Copy the listing out exactly as shown.

THE DATA |
--- START ---

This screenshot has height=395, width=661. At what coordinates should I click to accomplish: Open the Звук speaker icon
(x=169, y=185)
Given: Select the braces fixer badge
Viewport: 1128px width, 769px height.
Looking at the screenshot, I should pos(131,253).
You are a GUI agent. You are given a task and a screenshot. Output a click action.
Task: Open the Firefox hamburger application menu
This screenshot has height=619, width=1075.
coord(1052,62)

--- END ---

RESPONSE AREA |
This screenshot has height=395, width=661. At what coordinates should I click to accomplish: Open the Звук speaker icon
(x=169, y=185)
Given: Select the braces fixer badge
Viewport: 1128px width, 769px height.
Looking at the screenshot, I should pos(131,253).
You are a GUI agent. You are given a task and a screenshot. Output a click action.
Task: Open the Firefox hamburger application menu
This screenshot has height=619, width=1075.
coord(1052,62)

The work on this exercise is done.